The center works jointly with 14 companies, among which the center noted that SPAO was the most cooperative, with one developmentally disabled employee working at each of SPAO’s 54 stores nationwide.

SPAO also sends its store managers to train students for job seekers at the center to feel comfortable during the interview and after employment.

As for lawyer Kim Dong-hyun, the help he receives from a personal assistant provided by the Korea Employment Agency for the Disabled plays a key role in completing his job.

The assistant checks for typos, converts paper documents to computer files, makes sure the right documentary evidence has been attached among other tasks.

“Separate from my work competence, assistance is very important,” Kim said.

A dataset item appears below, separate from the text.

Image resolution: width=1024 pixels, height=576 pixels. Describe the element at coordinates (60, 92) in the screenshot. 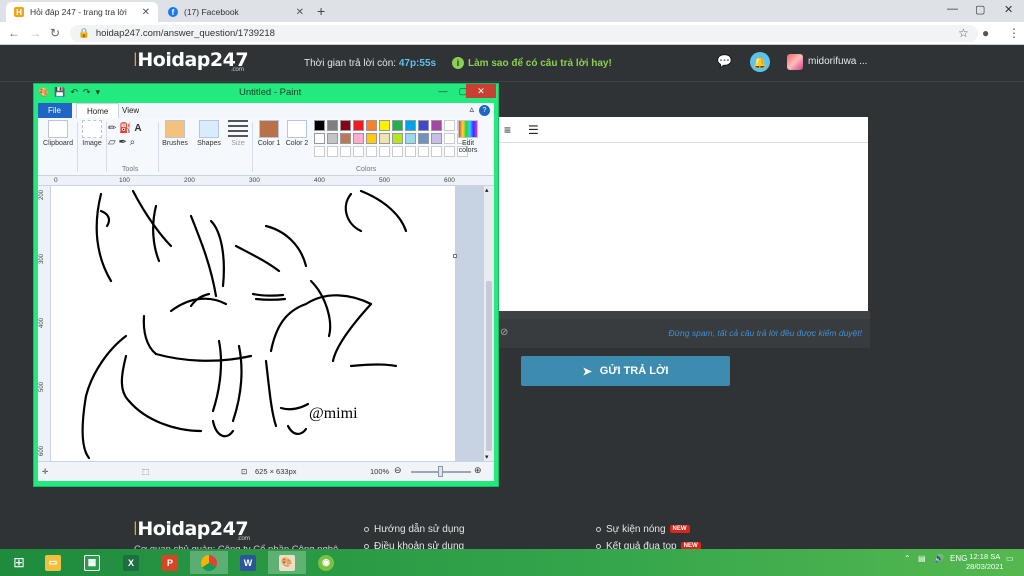

I see `save-icon: 💾` at that location.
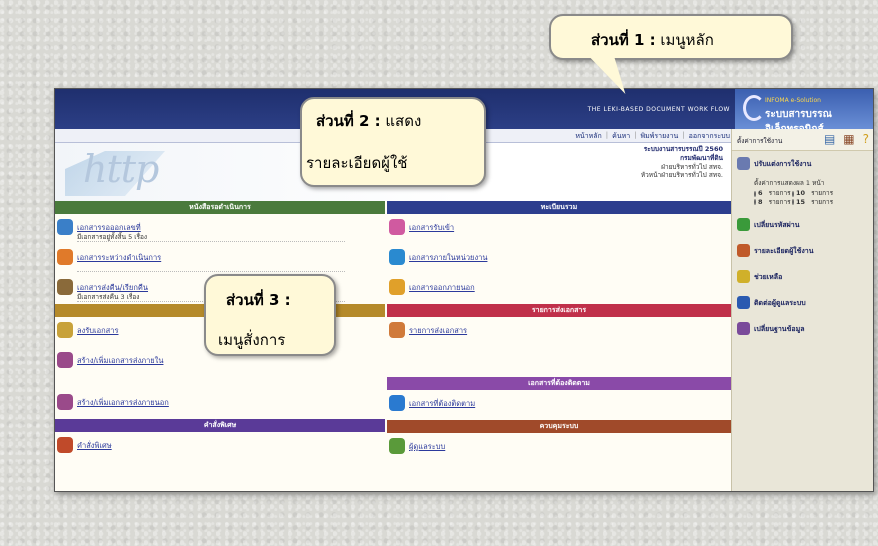  I want to click on menu-item-label: รายการส่งเอกสาร, so click(438, 330).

“The assistant I currently work with is meticulous, so she straightens out my mistakes. Inevitably there are parts I miss, and it is vital to overcome these shortcomings with proper help.”

Overcoming hardship

Neither Hwang nor Lee reached the level of stability at work in one go. They had faced obstacles and frustration, which they overcame due to strong bonds with friends and family.

Laughing off the frustration faced after losing his sight, Kim Dong-hyun said he headed to a buddhist temple to complete 3,000 bows in desparation hoping for a miracle before returning to law school. A full bow starts with bowing the forehead to the floor, standing upright and then bowing again.

On top of his drive to become a lawyer, Kim Dong-hyun said two close friends with vision impairment -- judge Choi Young and doctor Kim Jeong-ho -- motivated him to get back on his feet.

“I was confident I could pursue a career as a lawyer as long as I don’t give up thanks to judge Choi Young who has set a good example,” Kim said.

“Judge Choi Young and Dr. Kim Jeong-ho helped me pull myself together. We’d meet up for workout sessions and hang out every Saturday. In a way they are my mentors, who showed me that many things are possible even with sight loss,” Kim added.

Next challenge?

Aspiring to follow the footsteps of judge Choi, who became the country’s first judge with impaired vision in 2012, Kim’s next challenge is to become a judge.

Kim, who ranked the country’s fourth best showdown player in last year’s National Sports Festival, also shared plans to compete this year. Showdown is a sport for the visually impaired that is similar to air hockey.

In the meantime, Hwang may be seen behind the cashier in the future. Acknowledging that it won’t be an easy journey, Hwang said it is a next step he is eyeing.

“I want to learn how to use POS (cashier). It is hard for disabled people to learn how to function the device because some of the tasks such as typing in the promotion code and refunds are done manually,” Hwang said.

“It is nice to see workers serve customers (at the cashier). I think it is cool,” he added.